From My Email With Love

Farewell to Arms
FEBRUARY 24 - MARCH 1, 2008

I was at a coffeehouse the other day and overheard a conversation between a father and his son. The son, who appeared to be home from college, asked his dad, "Do you think there will be peace in the Middle East?" The father put down his paper and said, "You can't get along with your mother, how do you expect the Palestinians and the Israelis to get along?"

After a good laugh, I got to thinking how wise and profound that simple statement was. It's easy to get behind a cause or a political figure or a movement but perhaps causes and political figures and movements would be more effective if we got behind the most important cause of all - creating peace between me and everybody in my life.

The Kabbalists' solution to peace in the world is to address the root cause of fragmentation and separation in the world:

Our own intolerant behavior towards one another.

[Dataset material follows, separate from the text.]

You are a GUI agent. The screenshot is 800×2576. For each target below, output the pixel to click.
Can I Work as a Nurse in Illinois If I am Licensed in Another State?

Picture this: you wake up in a bad mood. Rather than be the loving husband, mother, or father you normally are, you are a little grumpy. When someone asks you to pass the butter, you chuck it. Dairy products, when mishandled, can easily ruin someone's day. When you finally get out of house and on the expressway, you are a little aggressive. Cutting someone off on the road can easily ruin someone's day. You get to the office, you're in a meeting, and a junior colleague is pushing a proposal that goes against your own. You shut him down with a roll of your eyes and a cutting remark. Lowering someone else's self esteem can easily ruin someone's day.

I can go on but I think you get the point. It's basic math:

one angry person + one happy person = two angry people.

If you are going to be intolerant or judgmental or cynical or sarcastic (pent up anger that is misdirected) you can't ask "Why me?" when others treat you with the same bag of tricks, or when the world at large is spinning off its axis.

This week, I think it behooves each and every one of us to examine our own behavior, and to decide to put a ban on the weapons we use in our daily lives. These weapons being our negative words and misbehaviors.

Once we can all look at our daily lives and see we are making leaps and bounds in the way of accepting others' beliefs, opinions and behaviors, only then can we expect to see tribes and nations treating one another with tolerance and human dignity.

All the best,

Yehuda

72 Name of the Week


Farewell to Arms – Mem Bet Hei

Just as the light of a bulb banishes darkness from a room, conflict on every scale — between people arguing about a parking space, or between nations arguing about an oil field — is brought to a peaceful end through the Light of this Name.


Me: It's not about being perfect, it's about being better - and this helps me learn to be better.